Trade flourished as Amsterdam became an economic fulcrum between the Northern Baltic States and Southern Europe . Money began to pour in, but troubles were just around the corner. The ever-expanding Calvinist merchant class began to wrestle power from the catholic aristocrats.
Spain stepped-in to bolster the catholic cause, but William of Orange won independence for Amsterdam (and seven surrounding provinces) in 1578.
This new-found liberty signalled the start of Amsterdam's Golden Age, and the city soon became the cultural and economic envy of Europe . As the home of the Dutch East India Company, Amsterdam controlled global maritime trade, while Dutch painters such as Rembrandt and Frans Hals were making equally as impressive artistic waves.
Holland 's lack of colonial aggression made their foreign territories easy targets and by the 18 th century Amsterdam's global influence was beginning to wane. In 1795 Napoleon invaded and crowned his brother king.
The Netherlands attempts to remain neutral in WWII (as they has during The Great War) were thwarted by Nazi invasion in 1940. The city's sizeable Jewish population was hardest hit and it would be five long years before Amsterdam was liberated by the allies in May 1945.
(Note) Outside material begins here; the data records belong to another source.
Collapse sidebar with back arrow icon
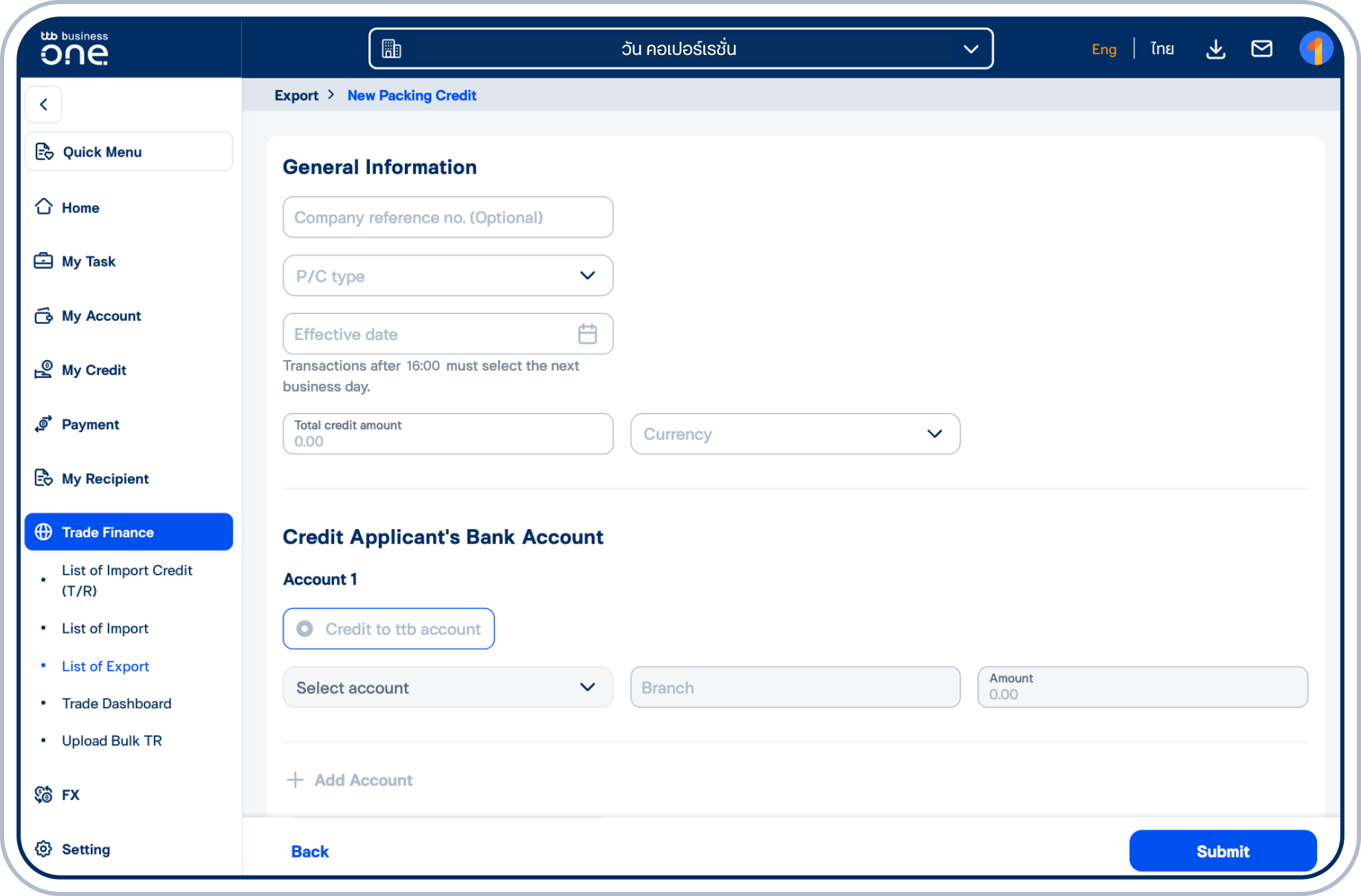The width and height of the screenshot is (1361, 896). (44, 104)
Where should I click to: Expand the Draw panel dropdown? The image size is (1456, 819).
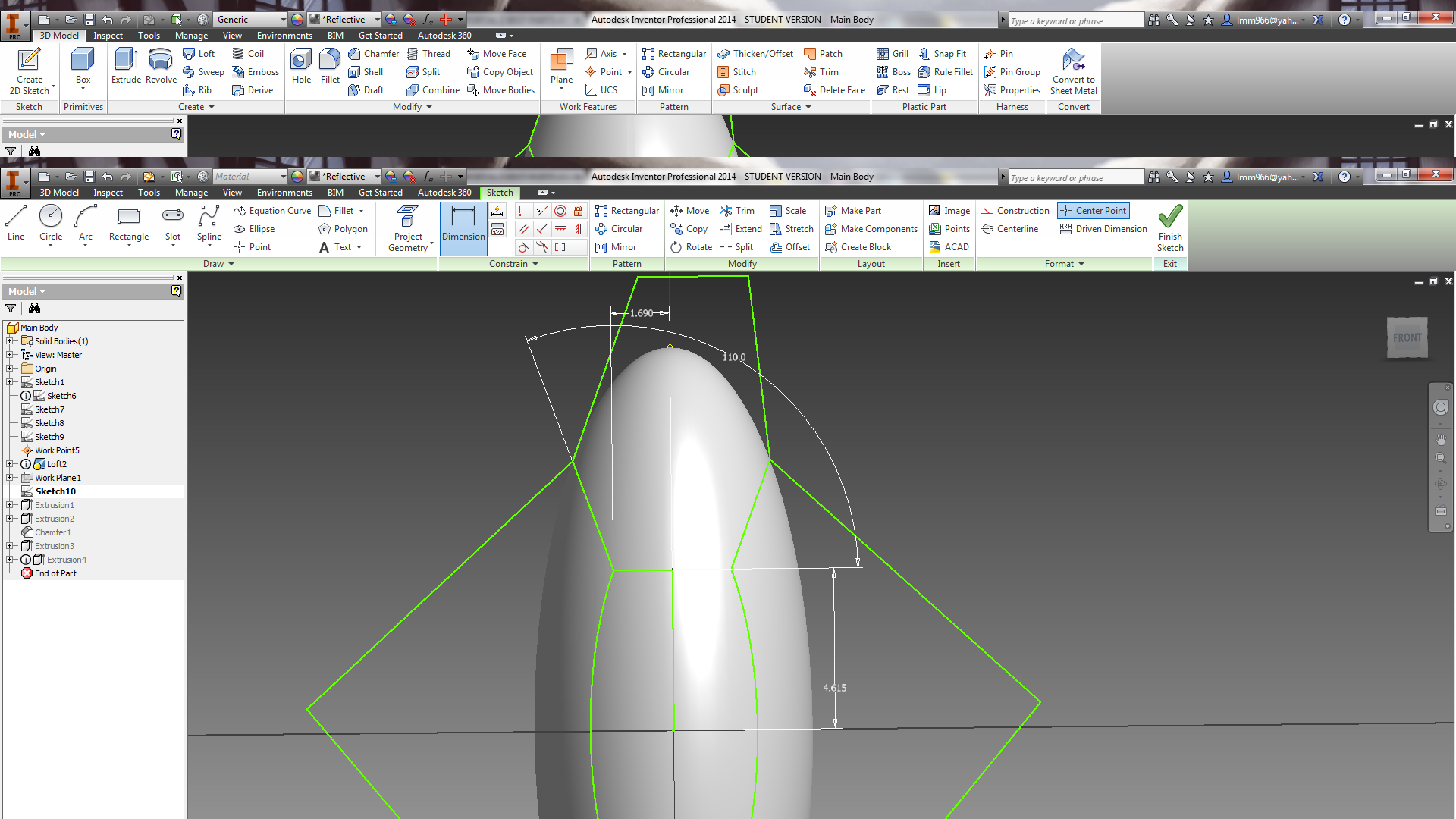pos(231,264)
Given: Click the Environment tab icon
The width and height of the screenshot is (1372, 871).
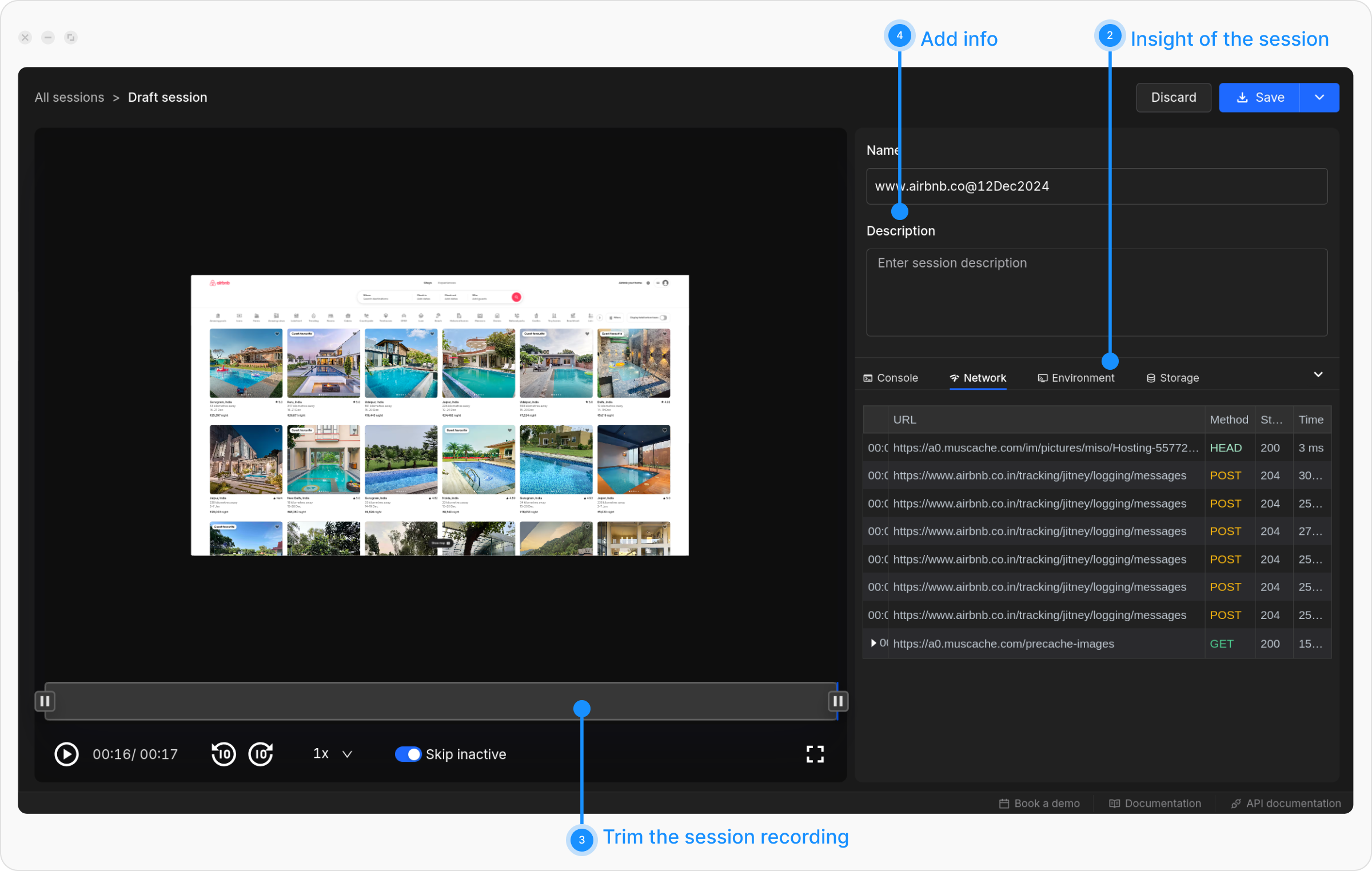Looking at the screenshot, I should pos(1043,378).
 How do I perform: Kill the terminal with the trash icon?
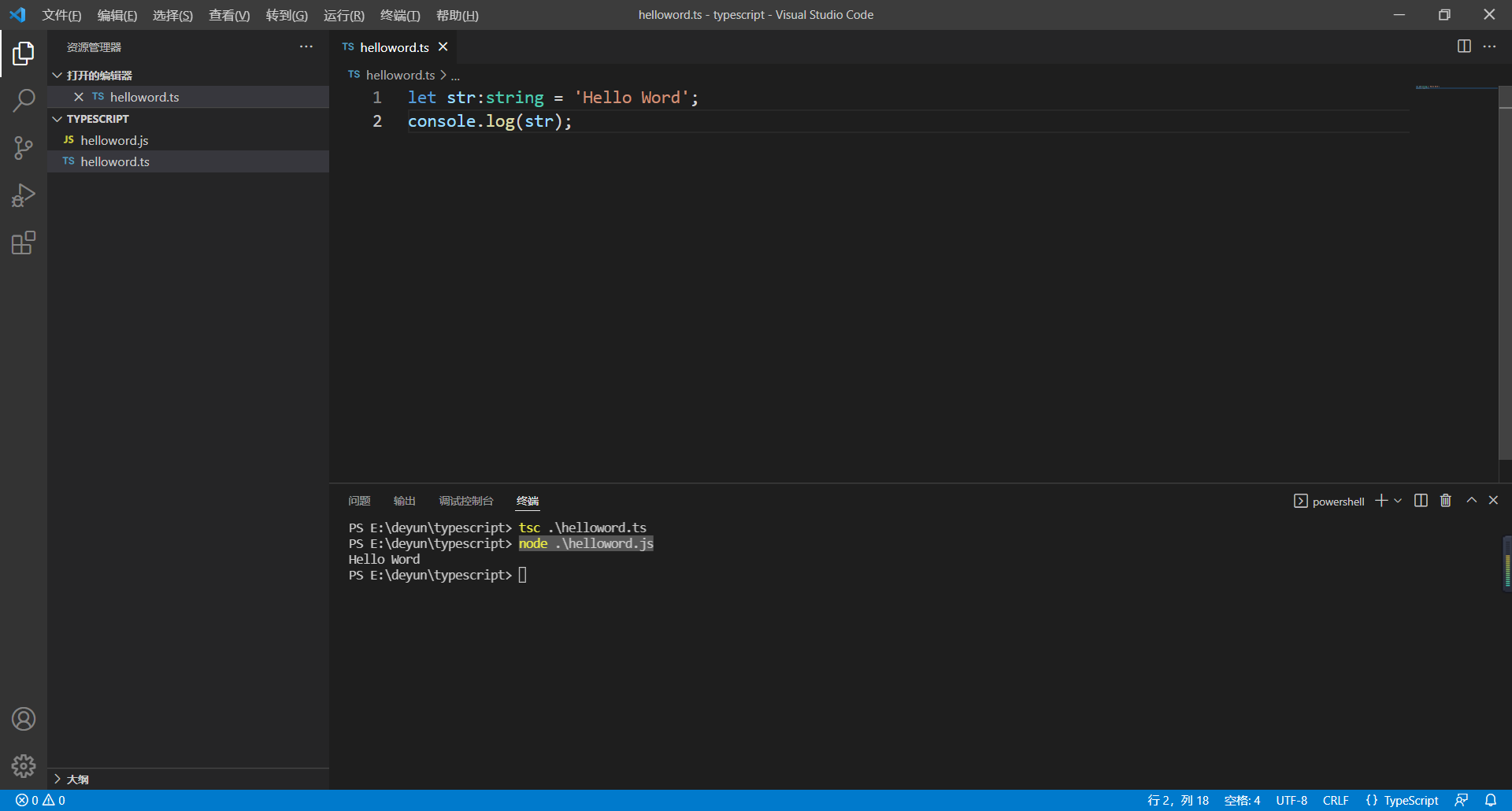tap(1445, 501)
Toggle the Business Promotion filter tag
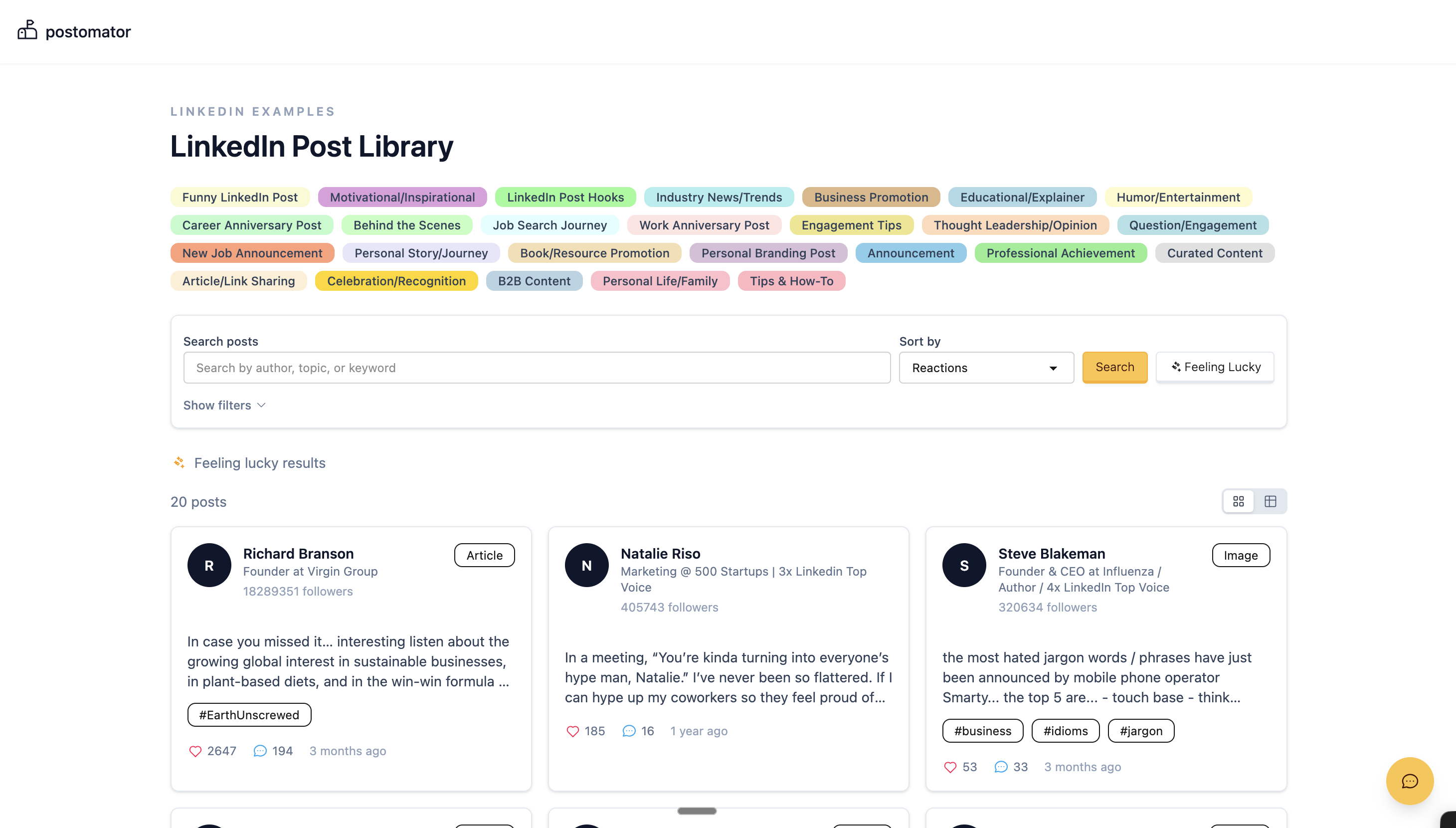The height and width of the screenshot is (828, 1456). tap(871, 197)
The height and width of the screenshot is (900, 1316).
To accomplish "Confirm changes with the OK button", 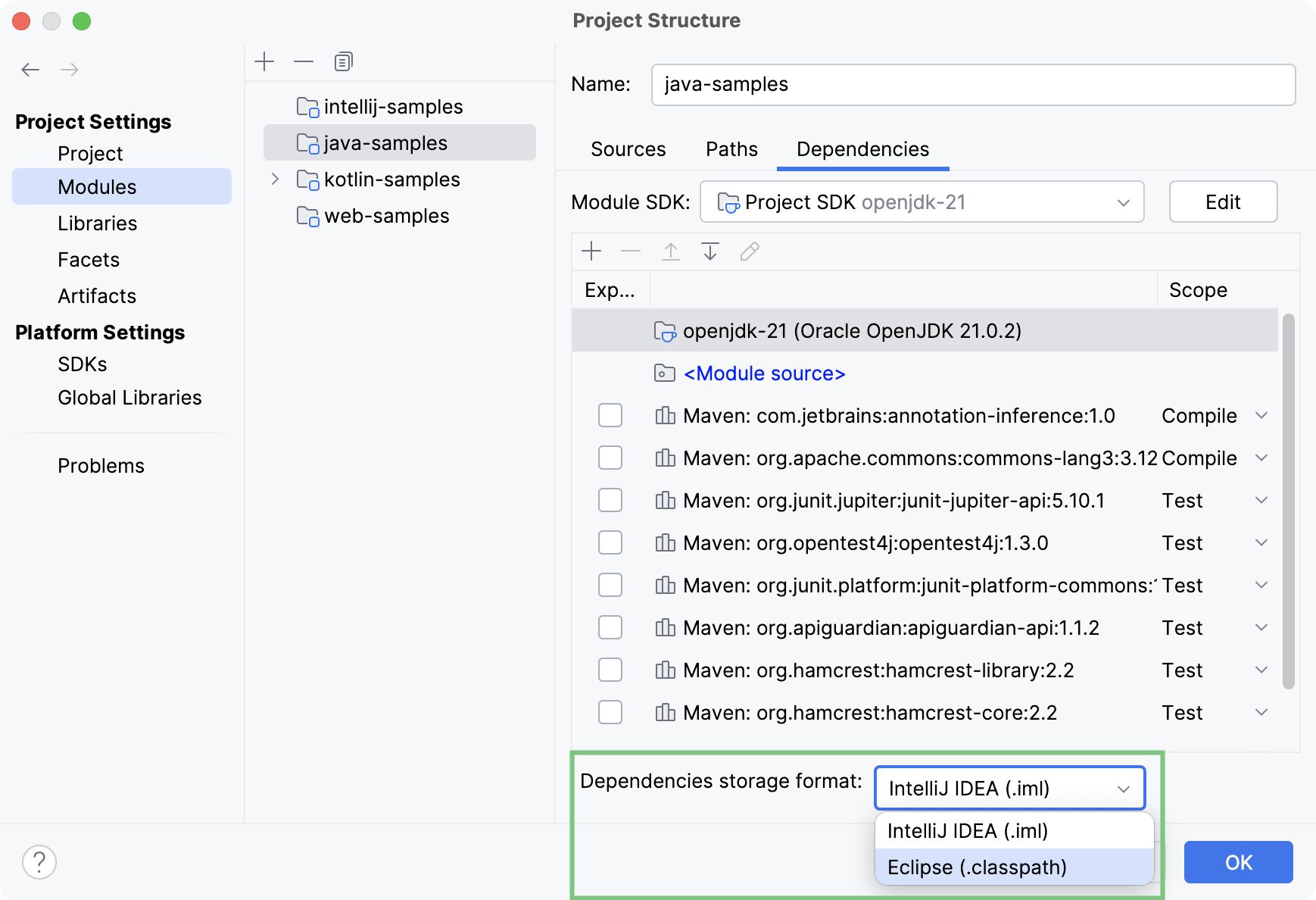I will point(1238,862).
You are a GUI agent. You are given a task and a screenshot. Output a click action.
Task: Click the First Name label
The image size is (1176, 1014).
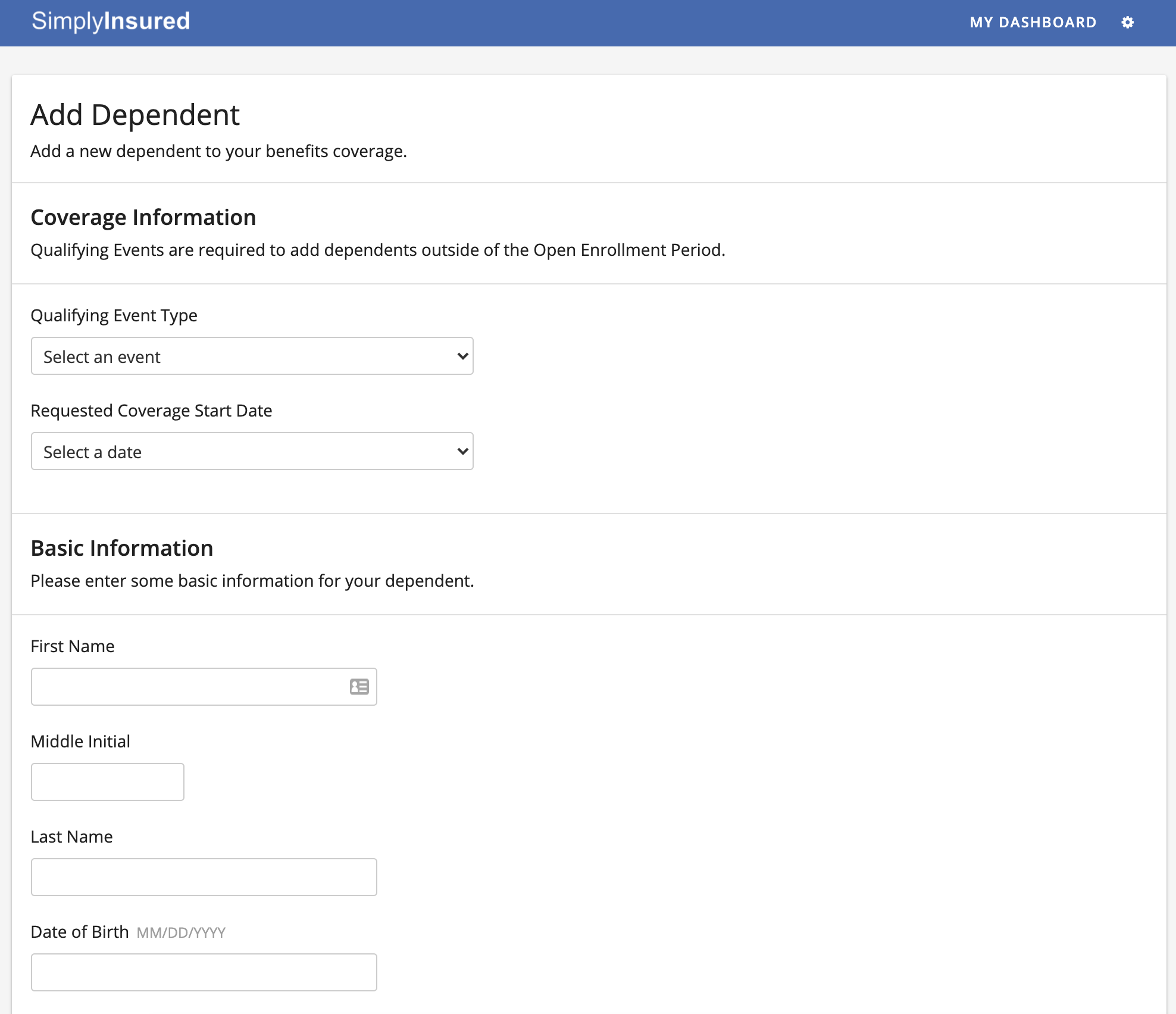coord(73,646)
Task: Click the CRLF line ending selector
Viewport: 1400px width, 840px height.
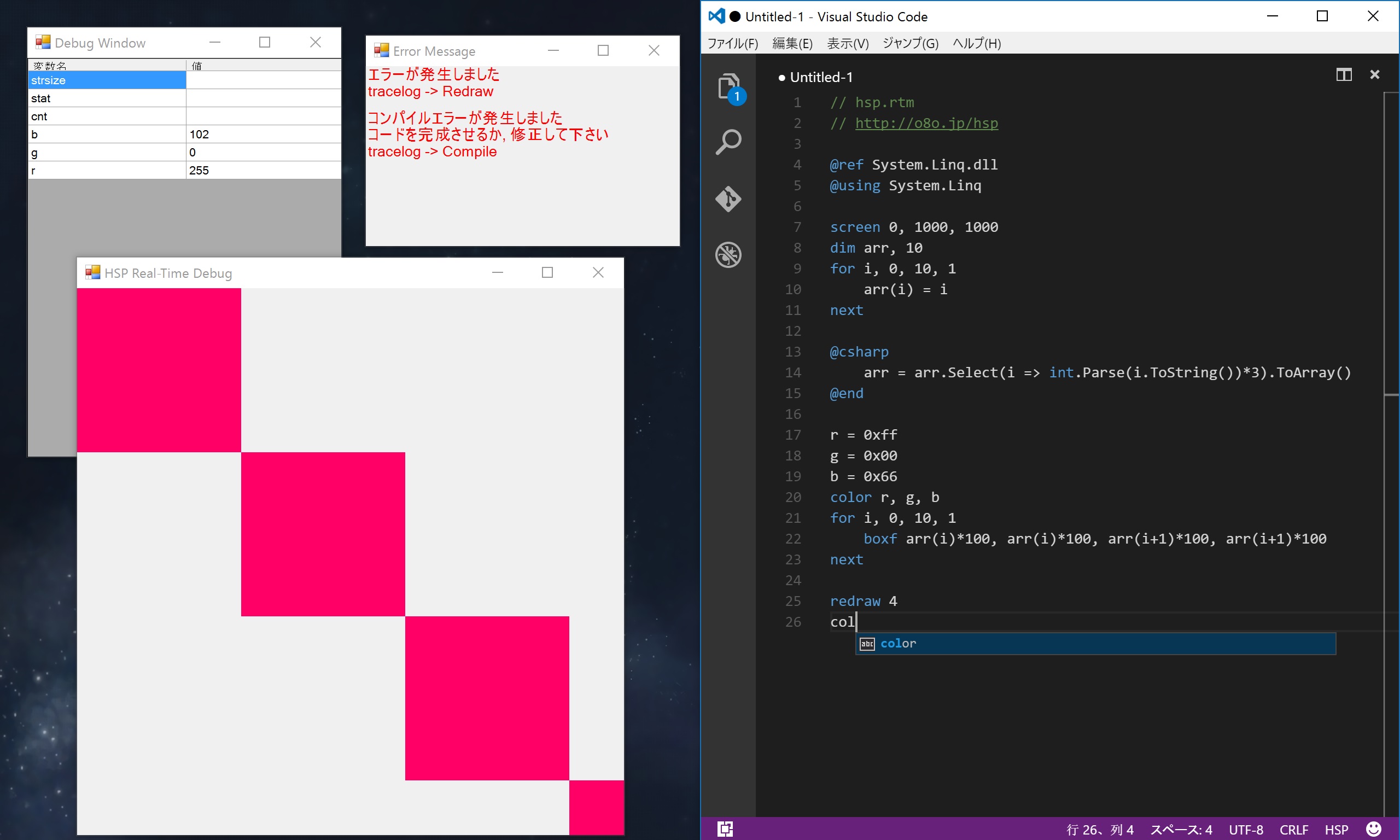Action: coord(1293,830)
During the 1950's and 1960's Amsterdam was once again enjoying the economic highlife as the capital began to shift from blue to white collar industries. Today Amsterdam's easy-going spirit and wealth of cultural treasures makes it one of the continent's best-loved weekend breaks.
Amsterdam Tourist Office: Amsterdam has six VVV Tourist offices spread across the city with the most accessible branches at: Schiphol Airport , Centraal Station (platform 2b) and their main office opposite Centraal Station (Stationsplein 10), Tel: 0 20 201 88 00.
Airport enquiries: Amsterdam Airport Schiphol, Tel: 800 7244 7465
Emergencies: Tel: 112
We've selected five 'essential reads' to ensure that you get the most out of your weekend break in Amsterdam .
Diary of Anne Frank by Anne Frank: Life in occupied Amsterdam movingly seen through youthful eyes.
Girl with a Pearl Earring by Tracey Chevalier : A portrait of Dutch social mores in the 17 th century loosely hung around the subject of Vermeer's celebrated painting.
The Embarrassment of Riches by Simon Schama: A historical look at just what makes the Dutch, Dutch.
Dutch & Flemish Paintings by Peter C. Sutton: The definitive coffee-table compendium.
Brilliant Orange : The Neurotic Genius of Dutch Football by David Winner : Pub Quiz winning insight into Holland 's love affair with the beautiful game.